Time Series Analysis#

Broadly speaking, time series analysis is used to describe the time scales of variation in the data and to identify the time scales that account for the largest contribution to the variance. For example, a long-term trend might account for the majority of the variability in a given time series or the seasonal cycle might be the largest source of variability in a different time series.

A key concept in time series analysis is filtering. Filtering is a technique that can be used to remove high frequency noise or low frequency variability from time series and isolate the frequencies of interest.

  • low-pass filtering: retains only the low-frequency variability (aka “smoothing”, see Figure 17)

  • high-pass filtering: retains only high-frequency variability

  • band-pass filtering: retains a “band” of frequencies

../../_images/NASAGISTEMP.png

Fig. 17 Globally averaged surface air temperature time series (GISTEMP) at annual temporal resolution (black curve). The red curve shows the low-pass filtered time series using Lowess smoothing.#

Filtering is a technique that is used for various reasons. One common reason to use filtering is that your original time series is autocorrelated and you want to remove the source of autocorrelation (e.g. a trend, a seasonal or diurnal cycle, etc.). Another reason might be that you are only interested in a certain characteristic of a time series and you want to isolate the relevant frequencies (e.g. ENSO)

Here, we will focus on filtering in the time/frequency domain, but you can also filter in the space/wavenumber domain (Figure 18).
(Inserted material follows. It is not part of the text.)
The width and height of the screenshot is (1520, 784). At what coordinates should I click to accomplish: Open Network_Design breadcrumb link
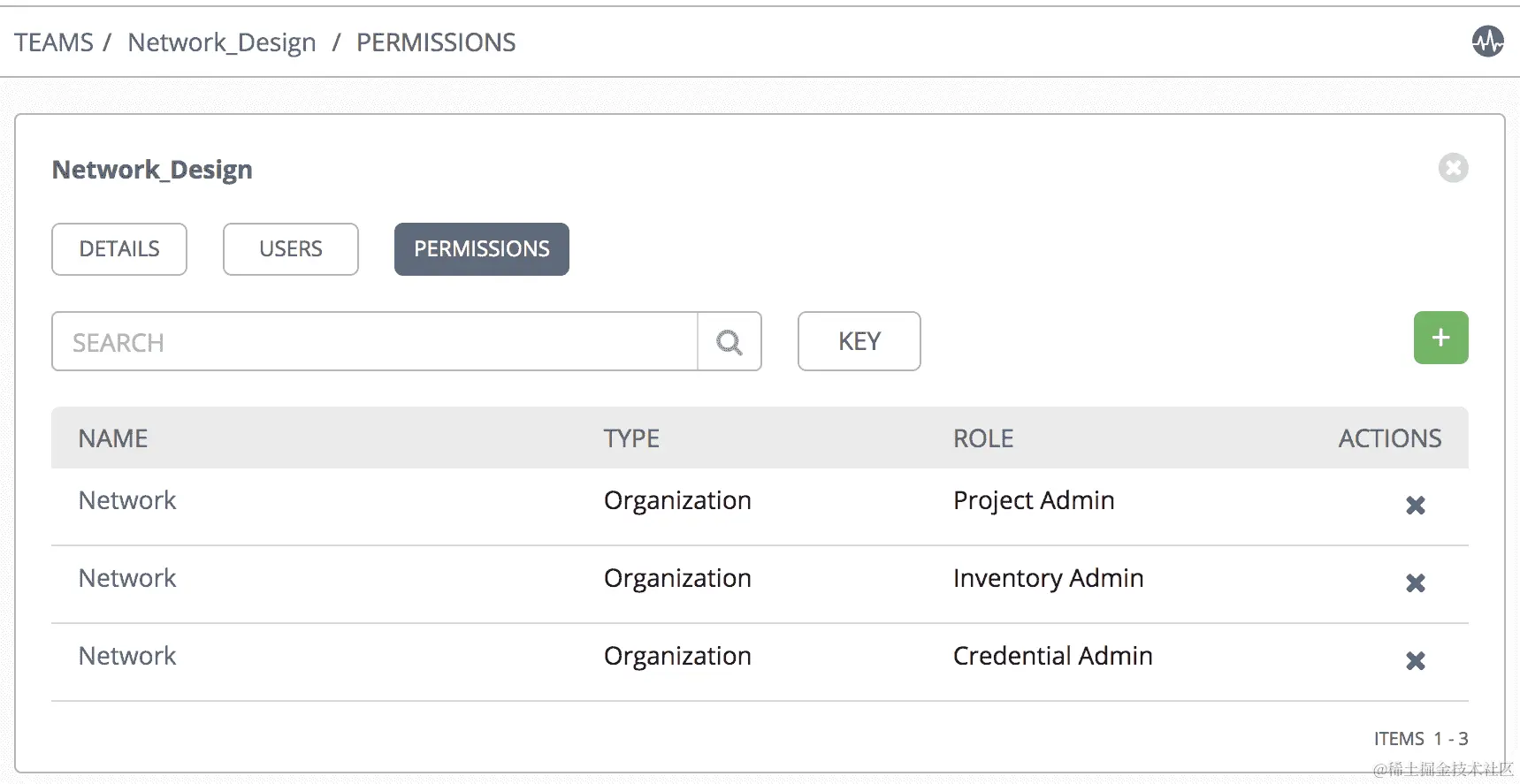[221, 42]
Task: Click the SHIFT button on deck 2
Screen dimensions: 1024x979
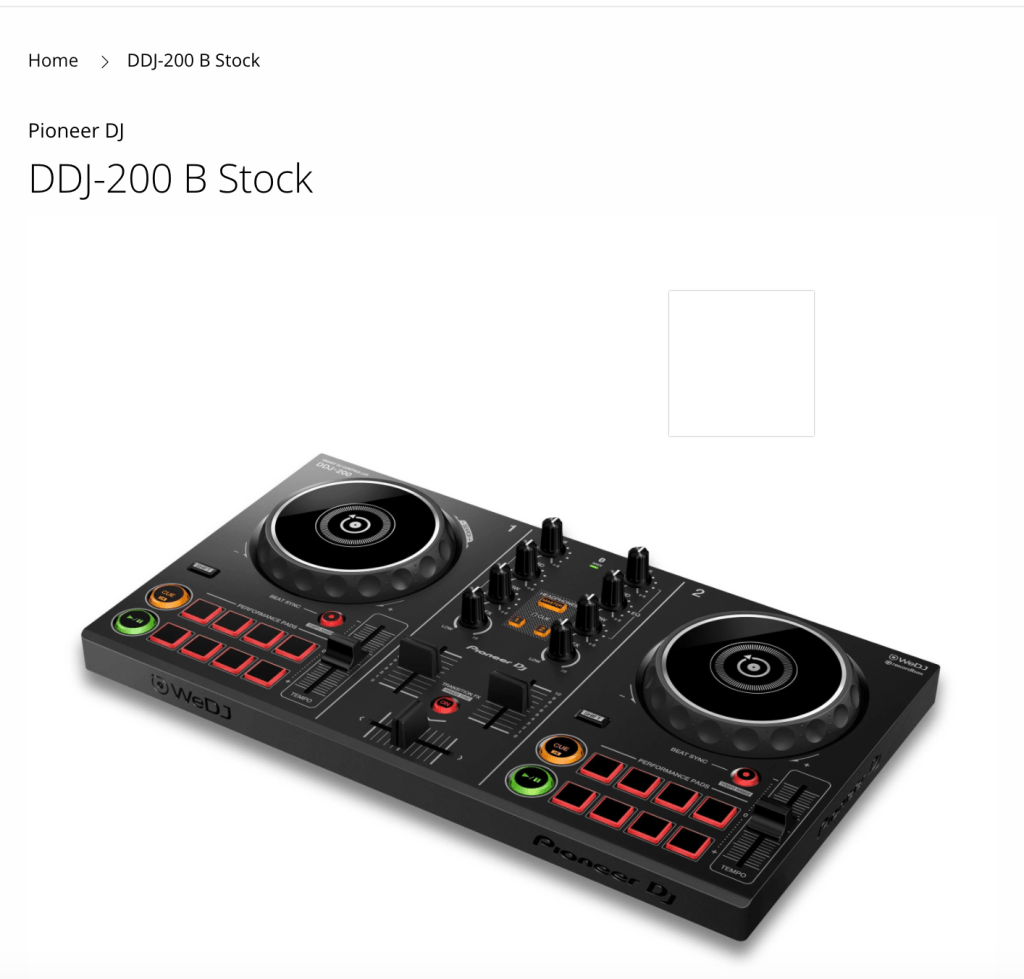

../../_images/wave1GPH.png

Fig. 18 Geopotential height (GPH) anomaly at 500hPa (left) and the corresponding wavenumber 1 component (right) (from Dunn-Sigouin and Shaw, 2015). The positive and negative regions of GPH represent atmospheric highs and lows. Notice that the large-scale features are similar in the two maps, but the wave-number 1 component is less noisy.#

To familiarize ourselves with the concept of filtering, we will start by examining some simple techniques to filter a time series in the time domain. We will then move onto spectral analysis and filtering in the frequency domain.